Hey! California! It's the star of yesterday's New York Sun puzzle by Donna Levin, "Eureka." The state's name is split up among the theme entries, CAL RIPKEN, JR>, I REST MY CASE, FOR YOUR EYES ONLY, and NIA VARDALOS, with each chunk of the state a standalone word. The the GOLDEN STATE nickname ties it all up in a bow, and the state's motto doubles as the puzzle's title. Plenty of great fill, too.
Alan Arbesfeld's Tuesday New York Sun puzzle is called "Daybreak," and I haven't yet figured out the theme. Ah, there it is. The seven theme answers are short (7 to 9 letters apiece) and somewhere in the middle, the phrase is "broken" by a day—that is, the common 3-letter abbreviations for the days of the week. Sun. is split into two parts in WES UNSELD. Mon. crosses GLOM ONTO. Tue. takes up residence inside STU ERWIN (promoted from crosswordeseish first-name-only status). Wed. is in the obscure '94 sci-fi movie, NEW EDEN. (It starred Stephen Baldwin and Lisa Bonet? Oy.) Thu. is in the zippy "THAT HURT!" Fri. is in the obscure sailing term, GAFF RIGS. And Sat. parks itself in SETS A TRAP.

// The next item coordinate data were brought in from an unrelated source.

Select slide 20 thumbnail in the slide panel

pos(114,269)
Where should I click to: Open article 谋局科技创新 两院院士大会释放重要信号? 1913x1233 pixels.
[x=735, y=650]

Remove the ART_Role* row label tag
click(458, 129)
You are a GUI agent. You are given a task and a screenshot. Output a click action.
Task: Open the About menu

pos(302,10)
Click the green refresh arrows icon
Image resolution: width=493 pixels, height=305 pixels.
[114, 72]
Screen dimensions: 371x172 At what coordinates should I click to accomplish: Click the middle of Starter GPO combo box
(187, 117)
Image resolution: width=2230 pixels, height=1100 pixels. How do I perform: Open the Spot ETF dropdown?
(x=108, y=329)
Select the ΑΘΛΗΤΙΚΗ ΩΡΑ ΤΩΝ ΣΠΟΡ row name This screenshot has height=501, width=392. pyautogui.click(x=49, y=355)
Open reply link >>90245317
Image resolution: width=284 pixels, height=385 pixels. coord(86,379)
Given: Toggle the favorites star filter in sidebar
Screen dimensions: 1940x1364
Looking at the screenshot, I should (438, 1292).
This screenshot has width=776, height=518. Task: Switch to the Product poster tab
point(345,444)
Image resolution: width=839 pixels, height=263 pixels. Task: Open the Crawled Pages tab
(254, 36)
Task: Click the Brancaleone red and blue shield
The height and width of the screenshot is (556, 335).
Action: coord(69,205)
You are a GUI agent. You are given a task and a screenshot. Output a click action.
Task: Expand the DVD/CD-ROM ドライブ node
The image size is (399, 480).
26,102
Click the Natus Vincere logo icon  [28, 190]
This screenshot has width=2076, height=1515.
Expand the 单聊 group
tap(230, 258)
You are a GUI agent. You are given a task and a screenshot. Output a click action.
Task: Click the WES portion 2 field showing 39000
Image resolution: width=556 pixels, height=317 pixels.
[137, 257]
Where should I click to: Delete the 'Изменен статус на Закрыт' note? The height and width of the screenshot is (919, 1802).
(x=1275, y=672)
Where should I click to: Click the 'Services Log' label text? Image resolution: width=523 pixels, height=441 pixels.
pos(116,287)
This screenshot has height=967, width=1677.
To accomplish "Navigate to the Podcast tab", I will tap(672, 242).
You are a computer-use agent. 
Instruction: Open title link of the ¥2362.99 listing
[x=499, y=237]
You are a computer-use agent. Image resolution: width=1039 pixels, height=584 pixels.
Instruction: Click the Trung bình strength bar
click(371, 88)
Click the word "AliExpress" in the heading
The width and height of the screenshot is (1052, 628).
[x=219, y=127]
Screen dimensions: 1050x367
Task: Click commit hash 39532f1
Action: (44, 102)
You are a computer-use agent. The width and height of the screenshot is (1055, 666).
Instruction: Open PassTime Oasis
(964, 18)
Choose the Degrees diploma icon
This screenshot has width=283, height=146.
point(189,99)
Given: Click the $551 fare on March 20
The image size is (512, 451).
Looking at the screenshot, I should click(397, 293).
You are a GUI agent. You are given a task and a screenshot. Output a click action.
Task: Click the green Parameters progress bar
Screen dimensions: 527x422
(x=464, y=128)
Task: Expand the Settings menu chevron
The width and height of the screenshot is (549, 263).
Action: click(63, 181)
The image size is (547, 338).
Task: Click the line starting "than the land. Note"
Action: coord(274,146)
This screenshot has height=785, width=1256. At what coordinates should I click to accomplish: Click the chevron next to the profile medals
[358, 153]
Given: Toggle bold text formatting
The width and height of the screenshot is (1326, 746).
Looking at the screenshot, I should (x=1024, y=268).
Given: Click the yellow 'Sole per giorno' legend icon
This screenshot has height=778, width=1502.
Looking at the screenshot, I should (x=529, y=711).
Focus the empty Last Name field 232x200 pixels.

Brendan Emmett Quigley's Onion A.V. Club crossword has a theme I do not get at all. No, wait. I think I get it now. (Today's overriding theme is "themes that I don't understand for a while.") The [Band at the beginning of the end of their career?] is FIVE FOR FIGHTING. (I have heard of them.) The middle theme entry's split into two pieces, BREAKING and BENJAMIN, clued as [With 42-Across, band just about finished?]. The word BREAKING appears two rows up from its counterpart. THE BANANA SPLITS (who?) are a [Band whose career is totally over?]. I think the trouble starts with fighting. The next thing you know, you're talking about breaking up. And then? It's splitsville. The relationship is over. The theme's a little arcane and roundabout for my taste, but I enjoyed the rest of the crossword.
Ben Tausig's Ink Well/Chicago Reader puzzle adds a PRO to the top three theme entries and a CON to the ones on the opposite side, with each pair of Down answers intersecting an Across answer. [Doctors on the lookout for male enlargements?] are the PROSTATE POLICE—that was the funniest of the six. Funniest clue (unless you catch one): [Things caught in the act?] for STDS. Runner-up: [Nipple ring?] for AREOLA. I do like the way the Onion and Reader puzzles don't shy away from the topics that the more delicate newspapers must avoid.